Thermowells are containers inserted into an existing pipeline or process device that accept numerous types of temperature probes including RTDs and thermocouples. Thermowells are used to facilitate the repair of temperature sensing devices without interrupting the process being monitored. 

 

Measuring Skin Temperature of Tubes in Furnace Fire Zones

 

Thermowells are available in three main barrel or shank design types.  The barrel, or shank, is the container style apparatus, which is inserted into the process flow.  Since thermowells are inserted directly into the process flow, the goal is to allow for measurement while causing as little restriction of flow as possible.  Each of the three types of thermowells offer advantages and in some cases disadvantages in terms of reading and flow disruption.  Straight shank designs are the most common.  They are cost effective and require no extra machining.  However, they tend to involve a high degree of surface area, which can disrupt flow.  They are not recommended for use in high velocity flow systems.  Stepped shank thermowells have less surface area than straight shank types, and therefore allow smoother velocities around the barrel, as well as increased sensitivity for the inserted probe.  Tapered shank thermowells have the lowest degree of surface area.  Like stepped shank devices, they offer increased sensitivity, but with greater stiffness.
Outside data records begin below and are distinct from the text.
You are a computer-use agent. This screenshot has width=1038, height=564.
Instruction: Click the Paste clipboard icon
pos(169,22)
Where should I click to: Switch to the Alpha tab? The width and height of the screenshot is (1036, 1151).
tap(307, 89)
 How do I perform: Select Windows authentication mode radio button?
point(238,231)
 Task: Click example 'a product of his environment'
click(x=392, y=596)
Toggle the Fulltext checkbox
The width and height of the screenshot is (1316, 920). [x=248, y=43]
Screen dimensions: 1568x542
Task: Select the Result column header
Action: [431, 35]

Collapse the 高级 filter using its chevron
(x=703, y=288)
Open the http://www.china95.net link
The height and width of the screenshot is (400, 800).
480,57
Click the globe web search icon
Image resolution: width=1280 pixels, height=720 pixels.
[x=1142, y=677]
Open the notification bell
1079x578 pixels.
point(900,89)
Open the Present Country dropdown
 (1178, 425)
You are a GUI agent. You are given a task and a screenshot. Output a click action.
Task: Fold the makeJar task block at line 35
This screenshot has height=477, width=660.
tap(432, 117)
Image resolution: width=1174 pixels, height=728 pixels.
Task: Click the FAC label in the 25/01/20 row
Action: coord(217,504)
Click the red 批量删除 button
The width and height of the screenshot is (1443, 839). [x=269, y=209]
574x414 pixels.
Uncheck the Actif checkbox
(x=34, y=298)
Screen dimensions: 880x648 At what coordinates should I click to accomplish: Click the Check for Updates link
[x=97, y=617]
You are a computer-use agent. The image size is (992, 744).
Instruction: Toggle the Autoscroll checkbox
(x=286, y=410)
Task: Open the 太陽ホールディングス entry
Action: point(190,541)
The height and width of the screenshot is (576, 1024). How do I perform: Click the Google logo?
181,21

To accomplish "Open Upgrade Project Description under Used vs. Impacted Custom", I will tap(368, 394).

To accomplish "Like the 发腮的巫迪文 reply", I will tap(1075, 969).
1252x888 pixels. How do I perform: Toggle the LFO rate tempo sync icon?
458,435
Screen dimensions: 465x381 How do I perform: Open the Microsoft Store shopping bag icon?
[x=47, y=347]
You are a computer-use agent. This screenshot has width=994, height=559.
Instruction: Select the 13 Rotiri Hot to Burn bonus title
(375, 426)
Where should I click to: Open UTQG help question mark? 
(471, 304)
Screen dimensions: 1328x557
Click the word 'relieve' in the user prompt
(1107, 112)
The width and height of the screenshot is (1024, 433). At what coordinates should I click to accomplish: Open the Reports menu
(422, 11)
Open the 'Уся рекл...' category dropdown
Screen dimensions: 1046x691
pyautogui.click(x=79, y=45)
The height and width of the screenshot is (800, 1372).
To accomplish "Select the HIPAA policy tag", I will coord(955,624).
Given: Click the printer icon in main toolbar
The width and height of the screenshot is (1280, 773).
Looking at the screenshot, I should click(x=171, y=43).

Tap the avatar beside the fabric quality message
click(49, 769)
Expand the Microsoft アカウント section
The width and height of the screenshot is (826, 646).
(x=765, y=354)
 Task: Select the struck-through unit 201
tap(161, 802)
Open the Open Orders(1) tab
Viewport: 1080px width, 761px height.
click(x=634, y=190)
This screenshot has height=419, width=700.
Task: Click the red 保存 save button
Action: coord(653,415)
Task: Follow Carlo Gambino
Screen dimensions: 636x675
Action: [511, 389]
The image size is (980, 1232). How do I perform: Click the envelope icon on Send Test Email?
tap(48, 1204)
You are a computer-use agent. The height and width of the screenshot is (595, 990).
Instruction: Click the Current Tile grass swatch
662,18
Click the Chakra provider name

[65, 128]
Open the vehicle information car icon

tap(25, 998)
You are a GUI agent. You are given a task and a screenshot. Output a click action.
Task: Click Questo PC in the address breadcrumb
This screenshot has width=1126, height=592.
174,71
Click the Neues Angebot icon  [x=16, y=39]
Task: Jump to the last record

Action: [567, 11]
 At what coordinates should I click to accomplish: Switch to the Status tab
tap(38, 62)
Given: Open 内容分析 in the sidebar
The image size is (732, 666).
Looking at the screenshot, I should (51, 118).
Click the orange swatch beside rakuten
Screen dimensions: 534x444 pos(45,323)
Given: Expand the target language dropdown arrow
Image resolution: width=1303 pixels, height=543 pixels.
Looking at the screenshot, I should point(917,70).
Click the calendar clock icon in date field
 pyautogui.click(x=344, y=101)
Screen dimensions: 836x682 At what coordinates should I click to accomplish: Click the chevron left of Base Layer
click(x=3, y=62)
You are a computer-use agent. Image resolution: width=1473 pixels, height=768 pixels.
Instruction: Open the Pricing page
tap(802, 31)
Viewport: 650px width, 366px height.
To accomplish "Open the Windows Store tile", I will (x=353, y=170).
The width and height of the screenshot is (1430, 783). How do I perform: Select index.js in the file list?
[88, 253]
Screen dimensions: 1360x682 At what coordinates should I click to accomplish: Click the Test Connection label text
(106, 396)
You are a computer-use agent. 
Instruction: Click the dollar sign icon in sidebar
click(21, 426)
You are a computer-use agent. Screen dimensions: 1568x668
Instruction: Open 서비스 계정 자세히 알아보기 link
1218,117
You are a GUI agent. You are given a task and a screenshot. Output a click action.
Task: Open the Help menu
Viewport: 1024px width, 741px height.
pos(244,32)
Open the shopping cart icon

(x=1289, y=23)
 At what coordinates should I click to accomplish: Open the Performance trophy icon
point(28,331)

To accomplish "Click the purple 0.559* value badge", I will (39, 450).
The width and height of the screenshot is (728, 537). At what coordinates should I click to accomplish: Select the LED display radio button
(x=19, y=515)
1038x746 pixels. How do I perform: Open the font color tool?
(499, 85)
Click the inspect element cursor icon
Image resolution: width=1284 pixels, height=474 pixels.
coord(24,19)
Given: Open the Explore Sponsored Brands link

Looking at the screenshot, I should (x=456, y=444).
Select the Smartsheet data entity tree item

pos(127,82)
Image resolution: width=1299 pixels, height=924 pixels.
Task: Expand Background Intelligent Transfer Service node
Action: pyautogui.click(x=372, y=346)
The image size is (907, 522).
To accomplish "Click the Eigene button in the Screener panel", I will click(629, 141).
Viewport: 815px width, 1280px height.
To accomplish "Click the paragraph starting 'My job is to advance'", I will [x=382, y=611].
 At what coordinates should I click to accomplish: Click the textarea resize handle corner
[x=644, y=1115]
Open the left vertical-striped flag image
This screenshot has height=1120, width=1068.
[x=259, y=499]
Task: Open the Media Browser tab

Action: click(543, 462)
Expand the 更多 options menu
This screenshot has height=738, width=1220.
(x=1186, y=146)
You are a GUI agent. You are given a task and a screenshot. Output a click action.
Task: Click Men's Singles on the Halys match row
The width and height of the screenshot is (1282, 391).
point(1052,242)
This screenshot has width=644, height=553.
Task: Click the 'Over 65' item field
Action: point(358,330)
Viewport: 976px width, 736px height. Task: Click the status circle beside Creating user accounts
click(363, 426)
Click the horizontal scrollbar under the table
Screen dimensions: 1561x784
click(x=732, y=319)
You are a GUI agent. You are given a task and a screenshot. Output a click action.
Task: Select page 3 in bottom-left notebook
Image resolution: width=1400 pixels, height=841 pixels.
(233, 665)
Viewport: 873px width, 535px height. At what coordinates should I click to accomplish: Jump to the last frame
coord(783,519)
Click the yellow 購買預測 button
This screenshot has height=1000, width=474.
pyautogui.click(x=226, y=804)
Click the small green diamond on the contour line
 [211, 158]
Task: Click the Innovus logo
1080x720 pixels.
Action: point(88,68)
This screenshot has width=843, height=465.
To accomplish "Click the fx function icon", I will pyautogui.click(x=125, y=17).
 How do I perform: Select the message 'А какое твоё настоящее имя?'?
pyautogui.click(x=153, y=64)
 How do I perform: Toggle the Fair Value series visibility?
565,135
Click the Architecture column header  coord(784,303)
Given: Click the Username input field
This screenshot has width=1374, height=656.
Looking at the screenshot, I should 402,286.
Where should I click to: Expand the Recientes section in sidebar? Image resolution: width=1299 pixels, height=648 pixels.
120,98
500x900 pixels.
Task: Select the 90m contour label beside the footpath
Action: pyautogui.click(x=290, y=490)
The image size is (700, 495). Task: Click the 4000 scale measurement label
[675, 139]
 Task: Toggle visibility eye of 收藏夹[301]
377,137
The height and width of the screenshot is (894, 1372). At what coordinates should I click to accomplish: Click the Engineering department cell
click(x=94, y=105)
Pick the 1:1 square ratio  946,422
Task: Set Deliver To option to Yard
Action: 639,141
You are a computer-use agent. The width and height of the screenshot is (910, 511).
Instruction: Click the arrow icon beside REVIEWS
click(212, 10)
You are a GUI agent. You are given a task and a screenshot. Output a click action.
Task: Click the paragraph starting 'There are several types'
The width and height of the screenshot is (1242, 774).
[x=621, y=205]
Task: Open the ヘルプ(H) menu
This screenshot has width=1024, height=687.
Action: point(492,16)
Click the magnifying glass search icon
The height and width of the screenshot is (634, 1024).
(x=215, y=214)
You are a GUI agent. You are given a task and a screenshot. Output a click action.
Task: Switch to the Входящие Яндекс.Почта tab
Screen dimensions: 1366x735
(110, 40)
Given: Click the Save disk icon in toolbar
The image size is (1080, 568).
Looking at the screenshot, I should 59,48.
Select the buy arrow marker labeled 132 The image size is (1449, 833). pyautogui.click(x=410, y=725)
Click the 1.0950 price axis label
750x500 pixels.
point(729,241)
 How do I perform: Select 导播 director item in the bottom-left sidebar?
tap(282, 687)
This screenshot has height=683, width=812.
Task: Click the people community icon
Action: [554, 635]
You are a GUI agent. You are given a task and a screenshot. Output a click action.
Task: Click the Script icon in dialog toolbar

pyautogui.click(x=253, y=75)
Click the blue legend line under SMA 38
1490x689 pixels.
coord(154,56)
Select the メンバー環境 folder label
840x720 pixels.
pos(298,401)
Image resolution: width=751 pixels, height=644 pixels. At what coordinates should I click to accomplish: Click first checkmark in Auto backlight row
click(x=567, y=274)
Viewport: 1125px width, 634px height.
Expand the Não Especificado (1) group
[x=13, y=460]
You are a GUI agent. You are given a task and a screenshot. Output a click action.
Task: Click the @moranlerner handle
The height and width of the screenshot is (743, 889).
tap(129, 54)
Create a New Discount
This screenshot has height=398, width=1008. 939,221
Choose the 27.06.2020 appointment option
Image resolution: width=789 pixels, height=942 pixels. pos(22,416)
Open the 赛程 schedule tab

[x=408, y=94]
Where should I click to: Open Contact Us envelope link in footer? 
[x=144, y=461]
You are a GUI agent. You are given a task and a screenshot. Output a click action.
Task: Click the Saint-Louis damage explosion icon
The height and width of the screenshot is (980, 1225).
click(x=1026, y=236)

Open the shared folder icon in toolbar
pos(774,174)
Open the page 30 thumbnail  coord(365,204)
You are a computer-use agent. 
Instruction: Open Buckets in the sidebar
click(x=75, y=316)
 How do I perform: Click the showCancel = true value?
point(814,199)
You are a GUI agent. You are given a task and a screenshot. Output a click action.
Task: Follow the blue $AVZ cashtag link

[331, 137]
They can be used in high velocity flow systems.

Selecting Thermowells

When selecting between the available types of thermowells, there are a number of important specifications to keep in mind.  Foremost among these are stem length and bore diameter of the thermowell, the temperature and viscosity of the media into which the thermowell will be seated, and lagging extensions through which the sensor will have to pass.  Stem length is defined as the length from bore to the end of the well.  One must consider the length required to pass through walls, pipe fittings, etc.  Bore diameter refers to the size of the thermowells’ aperture through which the probe will be inserted.  Obviously, the size of the probe must be known before this can be determined.  Typical values are .260 or .385.  Lagging extensions take into account the insulation, pipe fittings, walls etc, through which a sensor may pass.  The lag length is the distance from top of connection means (i.e., thread) to bore.